Pliny the Liberator

Also known as Pliny the Prompter. Named to Time 100 Most Influential People in AI. The most well-known AI red-teamer / jailbreaker in the wiki’s coverage — known for jailbreaking frontier models within minutes of their release. Creator of Parseltongue, an open-source toolkit for probing and breaking into AI systems. The wiki tracks Pliny as a primary source on the threat model side of ai-personal-agent-hardening — what attacks against personal AI agents actually look like in practice.

Channels

  • Twitter/X: known under the Pliny the Liberator / Pliny the Prompter handles
  • GitHub: Parseltongue and other open-source red-team tooling

Stub page — first appearance in the wiki via Matthew Berman’s hardening challenge. Will grow as more sources cover Pliny’s methodology.

Content in This Wiki

  • I was hacked… (Matthew Berman) — Pliny is given 5 attempts (then a 6th with a hint) to break into Berman’s hardened OpenClaw. Demonstrates five distinct attack types captured on ai-personal-agent-hardening: tokenade, siege/wallet-drain, format-override jailbreak, faked-system-command injection, free-association exfiltration. All attempts quarantined.

Key Ideas

  • Tokenade — token-flooding payload disguised as something innocuous (the canonical example: a single emoji with 3M characters of hidden tokens).
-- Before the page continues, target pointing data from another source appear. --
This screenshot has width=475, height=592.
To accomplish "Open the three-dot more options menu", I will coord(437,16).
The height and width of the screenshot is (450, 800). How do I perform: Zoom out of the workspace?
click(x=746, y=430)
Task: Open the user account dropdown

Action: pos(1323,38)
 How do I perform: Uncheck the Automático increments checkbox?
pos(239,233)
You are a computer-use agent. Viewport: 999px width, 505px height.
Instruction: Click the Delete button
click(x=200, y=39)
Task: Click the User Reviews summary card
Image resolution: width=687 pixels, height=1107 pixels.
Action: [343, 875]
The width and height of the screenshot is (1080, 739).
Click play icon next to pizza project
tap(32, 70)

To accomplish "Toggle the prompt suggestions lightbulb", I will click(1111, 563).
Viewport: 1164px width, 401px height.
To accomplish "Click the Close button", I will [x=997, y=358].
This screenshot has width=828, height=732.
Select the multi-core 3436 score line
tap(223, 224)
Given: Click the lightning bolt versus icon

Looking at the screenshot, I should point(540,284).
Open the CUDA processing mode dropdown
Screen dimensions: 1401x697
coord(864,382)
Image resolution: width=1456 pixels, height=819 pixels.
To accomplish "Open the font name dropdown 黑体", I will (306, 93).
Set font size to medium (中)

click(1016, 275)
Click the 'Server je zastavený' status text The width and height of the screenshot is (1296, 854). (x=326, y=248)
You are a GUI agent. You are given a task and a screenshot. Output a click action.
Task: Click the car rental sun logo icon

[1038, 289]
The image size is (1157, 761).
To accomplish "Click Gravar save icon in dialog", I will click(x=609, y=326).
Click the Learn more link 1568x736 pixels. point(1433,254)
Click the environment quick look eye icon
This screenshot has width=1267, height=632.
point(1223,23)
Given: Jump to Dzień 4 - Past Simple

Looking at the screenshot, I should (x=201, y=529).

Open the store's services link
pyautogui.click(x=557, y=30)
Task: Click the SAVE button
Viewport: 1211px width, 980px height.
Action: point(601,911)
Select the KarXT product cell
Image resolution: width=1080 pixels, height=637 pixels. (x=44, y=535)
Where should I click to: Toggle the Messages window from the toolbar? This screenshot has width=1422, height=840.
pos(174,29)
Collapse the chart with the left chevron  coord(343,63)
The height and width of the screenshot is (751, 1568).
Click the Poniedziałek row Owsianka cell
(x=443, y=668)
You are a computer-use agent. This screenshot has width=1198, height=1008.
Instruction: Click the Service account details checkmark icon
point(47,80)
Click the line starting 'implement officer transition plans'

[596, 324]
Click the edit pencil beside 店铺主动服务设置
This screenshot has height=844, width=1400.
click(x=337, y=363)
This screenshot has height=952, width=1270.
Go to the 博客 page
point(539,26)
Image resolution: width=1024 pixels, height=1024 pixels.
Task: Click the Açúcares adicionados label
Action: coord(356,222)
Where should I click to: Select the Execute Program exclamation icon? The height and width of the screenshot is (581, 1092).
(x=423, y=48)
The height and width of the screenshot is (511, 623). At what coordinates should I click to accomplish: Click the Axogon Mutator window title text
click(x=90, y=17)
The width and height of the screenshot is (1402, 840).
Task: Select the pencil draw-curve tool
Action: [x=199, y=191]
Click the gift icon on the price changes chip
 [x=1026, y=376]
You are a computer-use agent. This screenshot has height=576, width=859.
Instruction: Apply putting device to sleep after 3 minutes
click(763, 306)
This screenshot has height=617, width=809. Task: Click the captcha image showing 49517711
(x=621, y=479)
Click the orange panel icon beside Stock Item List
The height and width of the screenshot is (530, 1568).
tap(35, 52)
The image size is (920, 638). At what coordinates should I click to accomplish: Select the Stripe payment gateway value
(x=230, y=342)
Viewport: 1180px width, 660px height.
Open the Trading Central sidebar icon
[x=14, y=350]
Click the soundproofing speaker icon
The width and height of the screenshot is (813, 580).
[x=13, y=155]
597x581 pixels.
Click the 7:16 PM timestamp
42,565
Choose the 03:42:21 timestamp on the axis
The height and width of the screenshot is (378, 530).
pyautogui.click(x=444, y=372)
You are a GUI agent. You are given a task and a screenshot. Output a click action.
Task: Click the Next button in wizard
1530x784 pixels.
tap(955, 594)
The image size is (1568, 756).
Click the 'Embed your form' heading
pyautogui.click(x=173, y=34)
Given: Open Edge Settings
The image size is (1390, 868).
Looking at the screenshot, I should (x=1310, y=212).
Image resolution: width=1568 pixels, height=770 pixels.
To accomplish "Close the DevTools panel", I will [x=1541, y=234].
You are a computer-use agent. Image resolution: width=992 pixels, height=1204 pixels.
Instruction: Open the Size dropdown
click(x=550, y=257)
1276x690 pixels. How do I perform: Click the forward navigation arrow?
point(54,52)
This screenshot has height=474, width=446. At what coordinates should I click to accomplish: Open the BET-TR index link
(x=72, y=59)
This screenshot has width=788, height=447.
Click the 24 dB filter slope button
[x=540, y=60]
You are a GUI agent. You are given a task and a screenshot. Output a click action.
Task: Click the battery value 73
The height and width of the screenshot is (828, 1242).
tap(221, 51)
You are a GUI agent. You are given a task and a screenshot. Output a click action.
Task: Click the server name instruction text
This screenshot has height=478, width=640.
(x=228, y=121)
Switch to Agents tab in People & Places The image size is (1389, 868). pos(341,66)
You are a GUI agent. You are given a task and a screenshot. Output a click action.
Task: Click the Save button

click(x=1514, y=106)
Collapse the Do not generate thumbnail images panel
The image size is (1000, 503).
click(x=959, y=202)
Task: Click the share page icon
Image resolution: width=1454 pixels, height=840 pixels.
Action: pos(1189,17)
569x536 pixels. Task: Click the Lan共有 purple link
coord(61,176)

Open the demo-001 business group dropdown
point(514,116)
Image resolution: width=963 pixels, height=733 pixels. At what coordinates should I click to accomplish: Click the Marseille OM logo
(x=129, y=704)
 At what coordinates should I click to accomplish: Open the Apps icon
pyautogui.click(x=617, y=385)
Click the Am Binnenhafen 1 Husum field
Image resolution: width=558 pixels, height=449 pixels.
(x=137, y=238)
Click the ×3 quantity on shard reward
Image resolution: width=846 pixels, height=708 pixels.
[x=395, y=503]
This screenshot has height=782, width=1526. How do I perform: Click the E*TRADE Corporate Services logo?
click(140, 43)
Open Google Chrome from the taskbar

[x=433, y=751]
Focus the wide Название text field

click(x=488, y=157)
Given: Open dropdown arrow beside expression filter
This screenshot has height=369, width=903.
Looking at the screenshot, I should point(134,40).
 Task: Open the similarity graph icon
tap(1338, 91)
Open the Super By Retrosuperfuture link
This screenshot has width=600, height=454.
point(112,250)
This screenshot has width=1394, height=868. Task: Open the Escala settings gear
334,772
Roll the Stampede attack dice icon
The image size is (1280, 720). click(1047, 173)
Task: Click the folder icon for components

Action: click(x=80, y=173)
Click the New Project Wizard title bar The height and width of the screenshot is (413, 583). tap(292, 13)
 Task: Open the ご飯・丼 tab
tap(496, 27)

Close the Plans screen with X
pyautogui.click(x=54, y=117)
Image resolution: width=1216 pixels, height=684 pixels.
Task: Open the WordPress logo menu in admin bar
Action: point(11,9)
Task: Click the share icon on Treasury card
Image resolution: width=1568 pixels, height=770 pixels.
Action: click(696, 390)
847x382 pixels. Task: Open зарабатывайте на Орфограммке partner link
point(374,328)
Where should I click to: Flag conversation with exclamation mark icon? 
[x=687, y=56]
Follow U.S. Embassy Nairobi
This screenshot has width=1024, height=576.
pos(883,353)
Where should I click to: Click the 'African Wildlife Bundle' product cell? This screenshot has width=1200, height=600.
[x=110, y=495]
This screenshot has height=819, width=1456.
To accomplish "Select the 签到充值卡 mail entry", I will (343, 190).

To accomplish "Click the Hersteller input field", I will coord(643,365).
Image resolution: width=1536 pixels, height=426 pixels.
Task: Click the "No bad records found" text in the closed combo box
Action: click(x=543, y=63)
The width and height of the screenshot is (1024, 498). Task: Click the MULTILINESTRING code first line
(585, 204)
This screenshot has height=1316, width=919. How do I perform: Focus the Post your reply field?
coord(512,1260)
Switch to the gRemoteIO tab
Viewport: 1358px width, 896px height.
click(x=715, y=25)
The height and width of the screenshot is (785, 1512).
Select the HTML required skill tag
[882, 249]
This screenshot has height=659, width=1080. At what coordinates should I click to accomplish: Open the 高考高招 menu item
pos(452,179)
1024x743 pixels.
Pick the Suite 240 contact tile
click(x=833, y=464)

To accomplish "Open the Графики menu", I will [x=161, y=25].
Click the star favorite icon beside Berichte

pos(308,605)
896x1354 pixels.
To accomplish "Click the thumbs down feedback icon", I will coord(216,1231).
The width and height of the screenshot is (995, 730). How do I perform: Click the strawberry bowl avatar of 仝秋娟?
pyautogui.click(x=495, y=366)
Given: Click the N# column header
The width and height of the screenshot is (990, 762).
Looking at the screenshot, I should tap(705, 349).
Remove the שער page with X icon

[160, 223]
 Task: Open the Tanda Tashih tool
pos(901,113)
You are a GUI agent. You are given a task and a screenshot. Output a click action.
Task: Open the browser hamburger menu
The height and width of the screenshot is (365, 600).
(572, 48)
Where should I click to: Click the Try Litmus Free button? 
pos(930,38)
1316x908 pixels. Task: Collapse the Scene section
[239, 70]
Probe-mode use: make the model misbehave or reveal which model it is.
  • Siege attacks — denial-of-wallet via parallel tokenades. “If I just want to attack your wallet, I would send a bunch of tokenades at once to your agent.” The AI-era equivalent of DDoSing a serverless platform’s billing ceiling.
  • Format override over full exfil — wedge attacks first. “Not necessarily a full exfil or anything, but the start of something like that if we can override some behavior here.” Get any tiny piece of behavior under attacker control, then expand.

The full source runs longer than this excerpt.